**Work order:** Copy the whole listing below exactly, with nothing left out.

**Given data:**
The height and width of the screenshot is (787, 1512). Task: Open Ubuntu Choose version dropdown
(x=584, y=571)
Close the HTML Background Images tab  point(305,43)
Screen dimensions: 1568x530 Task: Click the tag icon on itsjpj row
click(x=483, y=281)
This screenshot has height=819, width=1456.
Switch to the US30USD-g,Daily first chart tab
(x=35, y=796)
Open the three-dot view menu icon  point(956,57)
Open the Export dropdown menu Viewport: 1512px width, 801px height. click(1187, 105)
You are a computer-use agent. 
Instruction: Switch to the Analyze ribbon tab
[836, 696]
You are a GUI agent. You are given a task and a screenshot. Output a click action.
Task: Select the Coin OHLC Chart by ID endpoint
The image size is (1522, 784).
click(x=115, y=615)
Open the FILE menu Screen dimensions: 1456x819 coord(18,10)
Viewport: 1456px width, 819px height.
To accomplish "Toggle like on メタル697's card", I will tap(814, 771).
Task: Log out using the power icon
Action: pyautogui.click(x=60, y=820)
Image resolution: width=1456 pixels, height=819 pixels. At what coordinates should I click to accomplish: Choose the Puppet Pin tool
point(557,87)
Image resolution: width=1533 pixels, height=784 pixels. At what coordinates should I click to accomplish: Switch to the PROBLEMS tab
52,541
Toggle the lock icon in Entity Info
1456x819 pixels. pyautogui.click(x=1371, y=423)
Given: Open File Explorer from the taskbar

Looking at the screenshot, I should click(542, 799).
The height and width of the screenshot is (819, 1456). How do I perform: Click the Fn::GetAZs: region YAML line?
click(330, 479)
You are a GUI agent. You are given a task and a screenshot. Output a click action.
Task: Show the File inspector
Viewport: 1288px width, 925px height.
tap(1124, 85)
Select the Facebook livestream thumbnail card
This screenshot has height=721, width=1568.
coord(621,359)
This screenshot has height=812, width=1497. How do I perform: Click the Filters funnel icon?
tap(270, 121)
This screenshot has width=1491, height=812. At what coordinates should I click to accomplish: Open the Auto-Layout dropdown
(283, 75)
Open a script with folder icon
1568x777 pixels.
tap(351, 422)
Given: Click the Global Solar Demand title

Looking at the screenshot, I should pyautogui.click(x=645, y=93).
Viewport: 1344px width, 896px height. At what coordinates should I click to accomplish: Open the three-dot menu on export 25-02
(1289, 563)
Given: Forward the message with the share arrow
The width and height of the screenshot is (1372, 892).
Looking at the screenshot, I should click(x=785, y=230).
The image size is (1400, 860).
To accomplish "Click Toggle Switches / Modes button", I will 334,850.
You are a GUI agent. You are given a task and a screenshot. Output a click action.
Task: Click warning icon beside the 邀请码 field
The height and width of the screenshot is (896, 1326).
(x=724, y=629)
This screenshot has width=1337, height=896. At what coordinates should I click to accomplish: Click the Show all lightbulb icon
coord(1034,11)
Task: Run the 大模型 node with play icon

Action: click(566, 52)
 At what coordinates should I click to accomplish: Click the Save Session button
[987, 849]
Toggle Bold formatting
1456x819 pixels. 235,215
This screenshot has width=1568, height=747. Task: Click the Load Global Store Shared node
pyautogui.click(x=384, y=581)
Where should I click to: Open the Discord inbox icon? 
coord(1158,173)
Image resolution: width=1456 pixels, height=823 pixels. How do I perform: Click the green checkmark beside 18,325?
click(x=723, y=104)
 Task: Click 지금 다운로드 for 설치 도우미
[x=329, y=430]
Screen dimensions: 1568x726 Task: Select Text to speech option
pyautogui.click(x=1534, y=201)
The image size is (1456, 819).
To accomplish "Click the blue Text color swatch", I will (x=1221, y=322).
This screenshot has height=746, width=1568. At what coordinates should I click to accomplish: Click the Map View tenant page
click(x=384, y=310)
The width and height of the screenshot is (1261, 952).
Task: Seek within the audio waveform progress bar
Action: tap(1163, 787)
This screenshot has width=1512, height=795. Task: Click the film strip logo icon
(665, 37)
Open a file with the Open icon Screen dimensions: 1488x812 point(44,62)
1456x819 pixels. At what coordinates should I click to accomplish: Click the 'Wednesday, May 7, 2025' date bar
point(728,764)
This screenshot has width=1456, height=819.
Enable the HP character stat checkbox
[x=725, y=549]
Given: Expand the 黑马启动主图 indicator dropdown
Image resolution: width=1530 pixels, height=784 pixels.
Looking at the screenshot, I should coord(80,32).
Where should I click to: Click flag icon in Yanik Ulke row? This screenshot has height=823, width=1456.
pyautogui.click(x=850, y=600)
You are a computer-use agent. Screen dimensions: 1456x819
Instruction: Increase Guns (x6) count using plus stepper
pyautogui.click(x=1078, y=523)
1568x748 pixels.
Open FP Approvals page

**Response to this exercise:**
The height and width of the screenshot is (787, 1512). Task: Open Ubuntu Choose version dropdown
(x=584, y=571)
Close the HTML Background Images tab  point(305,43)
Screen dimensions: 1568x530 Task: Click the tag icon on itsjpj row
click(x=483, y=281)
This screenshot has height=819, width=1456.
Switch to the US30USD-g,Daily first chart tab
(x=35, y=796)
Open the three-dot view menu icon  point(956,57)
Open the Export dropdown menu Viewport: 1512px width, 801px height. click(1187, 105)
You are a computer-use agent. 
Instruction: Switch to the Analyze ribbon tab
[836, 696]
You are a GUI agent. You are given a task and a screenshot. Output a click action.
Task: Select the Coin OHLC Chart by ID endpoint
The image size is (1522, 784).
click(x=115, y=615)
Open the FILE menu Screen dimensions: 1456x819 coord(18,10)
Viewport: 1456px width, 819px height.
To accomplish "Toggle like on メタル697's card", I will tap(814, 771).
Task: Log out using the power icon
Action: pyautogui.click(x=60, y=820)
Image resolution: width=1456 pixels, height=819 pixels. At what coordinates should I click to accomplish: Choose the Puppet Pin tool
point(557,87)
Image resolution: width=1533 pixels, height=784 pixels. At what coordinates should I click to accomplish: Switch to the PROBLEMS tab
52,541
Toggle the lock icon in Entity Info
1456x819 pixels. pyautogui.click(x=1371, y=423)
Given: Open File Explorer from the taskbar

Looking at the screenshot, I should click(542, 799).
The height and width of the screenshot is (819, 1456). How do I perform: Click the Fn::GetAZs: region YAML line?
click(330, 479)
You are a GUI agent. You are given a task and a screenshot. Output a click action.
Task: Show the File inspector
Viewport: 1288px width, 925px height.
tap(1124, 85)
Select the Facebook livestream thumbnail card
This screenshot has height=721, width=1568.
coord(621,359)
This screenshot has height=812, width=1497. How do I perform: Click the Filters funnel icon?
tap(270, 121)
This screenshot has width=1491, height=812. At what coordinates should I click to accomplish: Open the Auto-Layout dropdown
(283, 75)
Open a script with folder icon
1568x777 pixels.
tap(351, 422)
Given: Click the Global Solar Demand title

Looking at the screenshot, I should pyautogui.click(x=645, y=93).
Viewport: 1344px width, 896px height. At what coordinates should I click to accomplish: Open the three-dot menu on export 25-02
(1289, 563)
Given: Forward the message with the share arrow
The width and height of the screenshot is (1372, 892).
Looking at the screenshot, I should click(x=785, y=230).
The image size is (1400, 860).
To accomplish "Click Toggle Switches / Modes button", I will 334,850.
You are a GUI agent. You are given a task and a screenshot. Output a click action.
Task: Click warning icon beside the 邀请码 field
The height and width of the screenshot is (896, 1326).
(x=724, y=629)
This screenshot has width=1337, height=896. At what coordinates should I click to accomplish: Click the Show all lightbulb icon
coord(1034,11)
Task: Run the 大模型 node with play icon

Action: click(566, 52)
 At what coordinates should I click to accomplish: Click the Save Session button
[987, 849]
Toggle Bold formatting
1456x819 pixels. 235,215
This screenshot has width=1568, height=747. Task: Click the Load Global Store Shared node
pyautogui.click(x=384, y=581)
Where should I click to: Open the Discord inbox icon? 
coord(1158,173)
Image resolution: width=1456 pixels, height=823 pixels. How do I perform: Click the green checkmark beside 18,325?
click(x=723, y=104)
 Task: Click 지금 다운로드 for 설치 도우미
[x=329, y=430]
Screen dimensions: 1568x726 Task: Select Text to speech option
pyautogui.click(x=1534, y=201)
The image size is (1456, 819).
To accomplish "Click the blue Text color swatch", I will (x=1221, y=322).
This screenshot has height=746, width=1568. At what coordinates should I click to accomplish: Click the Map View tenant page
click(x=384, y=310)
The width and height of the screenshot is (1261, 952).
Task: Seek within the audio waveform progress bar
Action: tap(1163, 787)
This screenshot has width=1512, height=795. Task: Click the film strip logo icon
(665, 37)
Open a file with the Open icon Screen dimensions: 1488x812 point(44,62)
1456x819 pixels. At what coordinates should I click to accomplish: Click the 'Wednesday, May 7, 2025' date bar
point(728,764)
This screenshot has width=1456, height=819.
Enable the HP character stat checkbox
[x=725, y=549]
Given: Expand the 黑马启动主图 indicator dropdown
Image resolution: width=1530 pixels, height=784 pixels.
Looking at the screenshot, I should coord(80,32).
Where should I click to: Click flag icon in Yanik Ulke row? This screenshot has height=823, width=1456.
pyautogui.click(x=850, y=600)
You are a computer-use agent. Screen dimensions: 1456x819
Instruction: Increase Guns (x6) count using plus stepper
pyautogui.click(x=1078, y=523)
1568x748 pixels.
Open FP Approvals page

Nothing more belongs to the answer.